TO BE DONE: Repeat the items word for word, from the start through the line that contains "Select Downloads in".

EXERCISE MATERIAL:
+---+

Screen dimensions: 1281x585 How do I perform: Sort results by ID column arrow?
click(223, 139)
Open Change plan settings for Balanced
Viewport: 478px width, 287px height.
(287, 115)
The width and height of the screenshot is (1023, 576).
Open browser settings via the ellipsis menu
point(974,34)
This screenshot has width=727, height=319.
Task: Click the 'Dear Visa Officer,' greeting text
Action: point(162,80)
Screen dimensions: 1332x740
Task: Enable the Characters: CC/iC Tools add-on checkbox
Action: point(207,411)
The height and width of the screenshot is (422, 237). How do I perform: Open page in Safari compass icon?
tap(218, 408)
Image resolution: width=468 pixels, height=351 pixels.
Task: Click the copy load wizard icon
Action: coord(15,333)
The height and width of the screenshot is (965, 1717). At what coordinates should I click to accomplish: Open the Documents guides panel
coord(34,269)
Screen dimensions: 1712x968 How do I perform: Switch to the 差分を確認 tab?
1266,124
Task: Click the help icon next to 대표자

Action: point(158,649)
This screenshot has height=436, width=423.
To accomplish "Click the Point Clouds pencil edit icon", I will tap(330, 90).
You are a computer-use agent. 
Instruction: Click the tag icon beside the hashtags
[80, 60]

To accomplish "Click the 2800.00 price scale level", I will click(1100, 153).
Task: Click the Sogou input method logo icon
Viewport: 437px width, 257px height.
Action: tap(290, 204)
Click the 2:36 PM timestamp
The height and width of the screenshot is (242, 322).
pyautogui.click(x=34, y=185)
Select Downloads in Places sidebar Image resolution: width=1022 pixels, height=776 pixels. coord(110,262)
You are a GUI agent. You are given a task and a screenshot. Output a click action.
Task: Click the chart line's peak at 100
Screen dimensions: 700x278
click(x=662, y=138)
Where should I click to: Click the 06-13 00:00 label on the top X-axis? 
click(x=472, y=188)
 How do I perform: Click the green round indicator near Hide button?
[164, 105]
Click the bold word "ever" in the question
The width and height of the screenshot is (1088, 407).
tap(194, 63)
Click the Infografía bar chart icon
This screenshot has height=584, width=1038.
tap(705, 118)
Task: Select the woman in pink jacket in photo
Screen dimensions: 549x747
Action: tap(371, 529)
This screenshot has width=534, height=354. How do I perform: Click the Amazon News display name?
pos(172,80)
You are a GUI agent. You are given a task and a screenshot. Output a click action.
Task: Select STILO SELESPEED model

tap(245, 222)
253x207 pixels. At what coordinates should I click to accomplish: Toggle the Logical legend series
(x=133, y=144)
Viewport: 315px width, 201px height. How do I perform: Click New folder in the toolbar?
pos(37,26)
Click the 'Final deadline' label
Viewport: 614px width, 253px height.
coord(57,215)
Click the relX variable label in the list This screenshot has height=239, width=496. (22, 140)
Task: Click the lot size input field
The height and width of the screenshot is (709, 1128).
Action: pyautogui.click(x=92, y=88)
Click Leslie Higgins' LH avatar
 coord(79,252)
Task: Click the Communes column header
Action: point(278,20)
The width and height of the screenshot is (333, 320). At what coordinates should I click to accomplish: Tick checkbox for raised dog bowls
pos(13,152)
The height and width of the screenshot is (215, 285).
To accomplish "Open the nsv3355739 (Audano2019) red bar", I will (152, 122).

+---+

TASK RESPONSE:
Screen dimensions: 1281x585 How do I perform: Sort results by ID column arrow?
click(223, 139)
Open Change plan settings for Balanced
Viewport: 478px width, 287px height.
(287, 115)
The width and height of the screenshot is (1023, 576).
Open browser settings via the ellipsis menu
point(974,34)
This screenshot has width=727, height=319.
Task: Click the 'Dear Visa Officer,' greeting text
Action: point(162,80)
Screen dimensions: 1332x740
Task: Enable the Characters: CC/iC Tools add-on checkbox
Action: point(207,411)
The height and width of the screenshot is (422, 237). How do I perform: Open page in Safari compass icon?
tap(218, 408)
Image resolution: width=468 pixels, height=351 pixels.
Task: Click the copy load wizard icon
Action: coord(15,333)
The height and width of the screenshot is (965, 1717). At what coordinates should I click to accomplish: Open the Documents guides panel
coord(34,269)
Screen dimensions: 1712x968 How do I perform: Switch to the 差分を確認 tab?
1266,124
Task: Click the help icon next to 대표자

Action: point(158,649)
This screenshot has height=436, width=423.
To accomplish "Click the Point Clouds pencil edit icon", I will tap(330, 90).
You are a computer-use agent. 
Instruction: Click the tag icon beside the hashtags
[80, 60]

To accomplish "Click the 2800.00 price scale level", I will click(1100, 153).
Task: Click the Sogou input method logo icon
Viewport: 437px width, 257px height.
Action: tap(290, 204)
Click the 2:36 PM timestamp
The height and width of the screenshot is (242, 322).
pyautogui.click(x=34, y=185)
Select Downloads in Places sidebar Image resolution: width=1022 pixels, height=776 pixels. coord(110,262)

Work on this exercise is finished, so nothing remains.